Through an internship opportunity provided by the private production company, Kiyo Films, 16 DSU students along with several faculty members were able to spend a month in Ireland shooting the television series, “Groundbreaking.” The television show, written and created by Patrick Smith, assistant professor of digital film, follows a group of archaeologists as they discover an ancient relic. The show is described as “The Office meets Indiana Jones…meets Ghostbusters…in Ireland.”

Andrea Bustillo, a senior digital film major from Tegucigalpa, Honduras, worked within the production department on set and gained hands-on experience as a production assistant, script supervisor and second assistant director. Filming in Ireland allowed Bustillo to apply what she had learned in the classroom to a film set with professional actors and a seasoned crew.
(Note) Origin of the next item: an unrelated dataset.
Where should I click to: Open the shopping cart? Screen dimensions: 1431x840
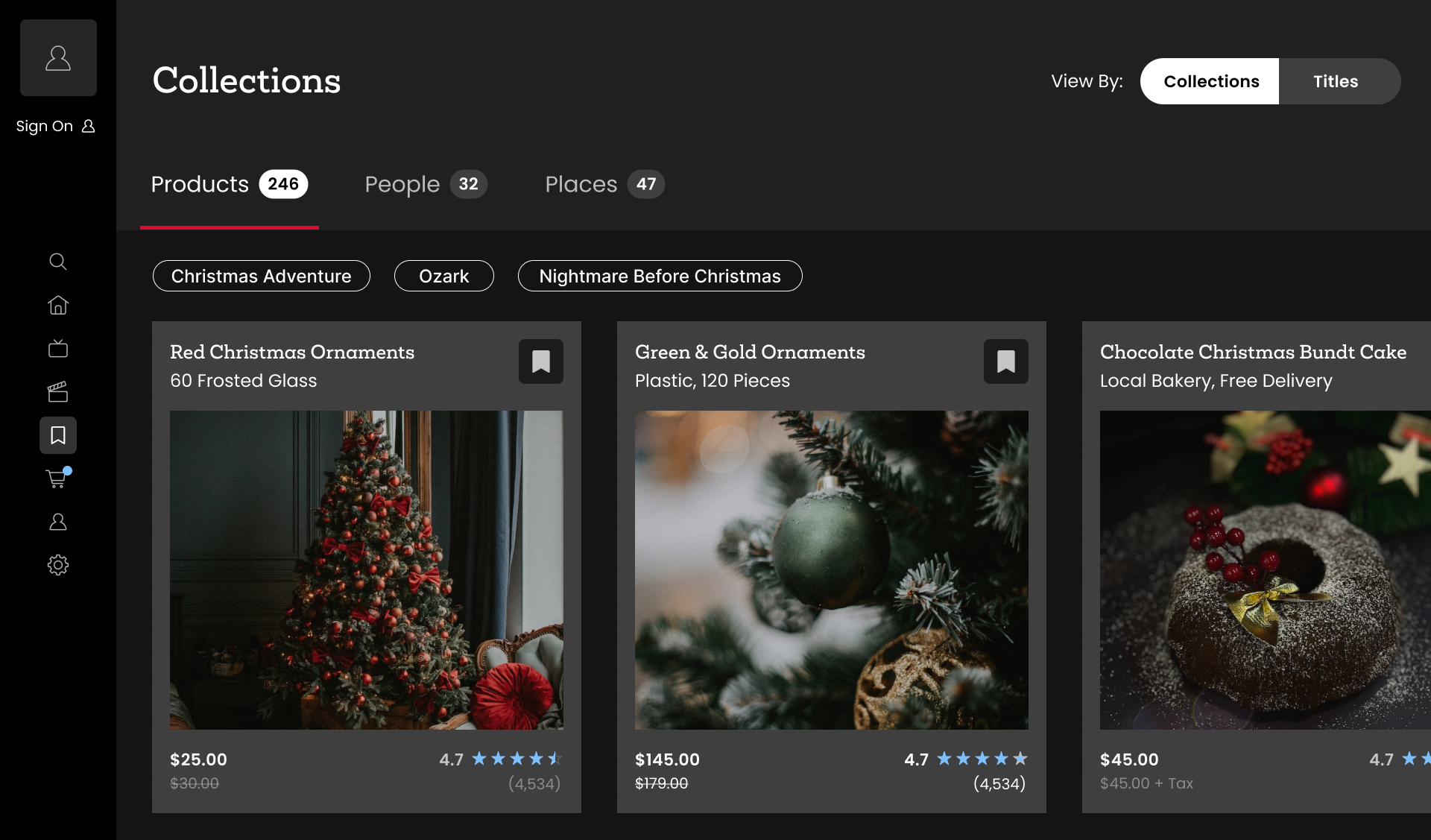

“Every time that I was on set, it was great for me to just have experience being in that environment,” Bustillo said.

Filming wasn’t without its challenges as the cast and crew had to work around unpredictable and often rainy weather. Smith said students quickly learned to not try to predict how each day would go, and instead tackle problems together as they arose.

“Our set was successful because the people that were on it were so committed to supporting each other,” Smith said.

Jose Molla, a senior digital film major from Valencia, Spain, said the midges, which are insects that look similar to mosquitoes, would swarm the set making it difficult to film. While they tried to work around the insects, Smith said sometimes the midges would swarm in such large groups the cast and crew would have to stop shooting and pack everything up for the night.

Bustillo said despite the uncertain weather conditions and looming insects the experience taught her and her peers how to problem solve as a team. Every department, from production to lighting and art, had to rearrange the shooting schedule on a few hours notice if the weather forced them inside for the day.

“Everyone had to switch gears and be like, ‘What can we do to make this day work?'” Bustillo said.

In addition to the educational aspect of the trip, Wendy Womack, a part-time instructor in the college of arts, said students were able to gain cultural enrichment through interacting with the cast and crew. Around seven different languages were spoken on set and the cast and crew were from nine different countries.

“Students being able to come on and work with industry professionals was just a really unique experience for them,” Womack said.

Outside of filming, students would play board games, listen to music, have dance parties and watch movies to help them relax at night. For both Molla and Bustillo, time spent on and off set allowed them to form closer bonds with their classmates.